Catching the Sixties if you can

Today I'm delighted to welcome author Marc Feinstein to my blog with his new book, Catch Us If You Can. The novel is set in the 60s and advertized as:

A small town, a family, a tragedy and the saving power of Rock & Roll…

It's an intriguing mix, so, my 60s having been experienced a world away in England, I asked the author why he'd set his story then.

Why The Sixties

“In the late summer of 1965, The Dave Clark Five, a British rock and roll group riding high on the wave of Beatlemania sweeping America, released their eleventh charted single, Catch Us If You Can.  The song, remaining on the charts for a respectable nine weeks, peaking at number four, would one day soon replace Sweet Georgia Brown as the musical accompaniment for the opening warm-up drills for the Oldbrook Owls.”

This was one of the earlier versions of the start to my novel, Catch Us If You Can.  It didn’t make the cut, but it did depict basically all I had—and I mean that is all I had at the time as an idea for the entire novel.  Sure, I had already known the title, and that I would be writing about a basketball team.  I had already cleverly thought of the title being pregnant with meaning: literal use of the song and its lyrical significance to a basketball team; metaphorical Us being dreams; a storyline that included some degree of juvenile delinquency.  And I also knew that the 1960’s were fertile ground for story-telling.  These were my times after all.  

As you're living it as a teen, you don't necessarily have any perspective to know any different way of growing up, any other life experience with which to contrast your times.  If you weren't a devotee of the daily news (written or television), you probably missed a lot or failed to then recognize it as a time that would stand out in history.  But with historical perspective, it is axiomatic that, to paraphrase Dylan: The times, they were a changing.  In a big way.  The turmoil of the era was manifest, from the civil rights movement, to the Vietnam War and anti-war protest movement, to the cultural shift led by this nexus of Youth and the interrogation of the America that existed—Rock and Roll, the Hippies, the Sexual Revolution, the Feminist movement, the increased exposure and access to recreational drugs, the favorable economy and the growth and flourishing of suburbia, increased access to college for the masses.  All this was experienced by the largest demographic in American history--the Baby Boomers.  Fertile ground for story-telling, indeed.  

A small town, a family, a tragedy and the saving power of Rock & Roll…
It is 1967. Gene Gennaro is sailing through his freshman year in Oldbrook, blown along by the steady prevailing innocent winds of the time—sports, girls and Rock & Roll.  On the Ides of March, a tragedy thrusts him into a new world forever rocked by that fateful day.

The next three frenetic years of high school are a lifeline for Gene as unbreakable as the fidelity of his friendships with five basketball teammates; most of all Reuben, his best friend since before kindergarten, whose lifeline at times turns into the rope for a tug-of-war between fate and will, testing their classically loyal friendship.

CATCH US IF YOU CAN is a coming-of-age tale of small town but urban youth growing up in the late 1960's trying to untangle the answer to life’s tragedies as well as answer Bruce Springsteen’s haunting question: Is a dream a lie if it don’t come true or is it something worse?         

Born in the Bronx and raised in Ridgefield, New Jersey, Marc Feinstein is a child of the 60's unbound with stories to tell.
Feinstein is a graduate from the University of Pennsylvania where he received his Bachelor's in Economics.
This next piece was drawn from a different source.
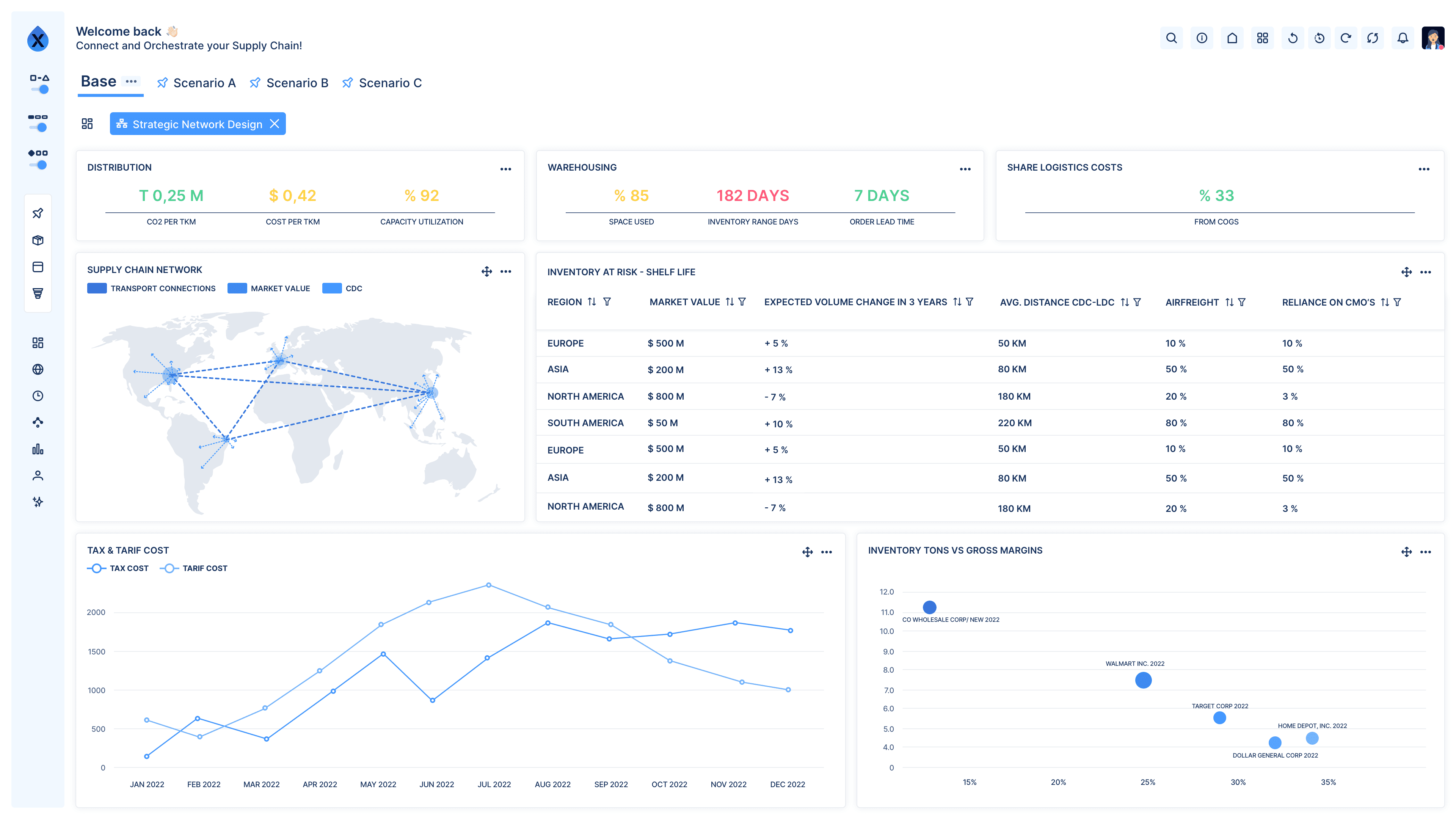Click the 3D box icon in sidebar
Viewport: 1456px width, 819px height.
[38, 240]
He went on to law school at the Mc George School of Law at University of the Pacific and then began long career in law as a Litigation Attorney and Mediator.
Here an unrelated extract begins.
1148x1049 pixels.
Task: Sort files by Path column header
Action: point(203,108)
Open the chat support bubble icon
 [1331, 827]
He spent over 30 years of his life in Orange County, California with his wife and two children and now retired resides in Maui with his wife.

He is an avid basketball enthusiast --from playing it, to coaching it, to the study of its history and evolution as a game.

Feinstein is having the time of his life writing and creating stories that connect and resonate with a broad audience and hopes to one day crossover his books to film.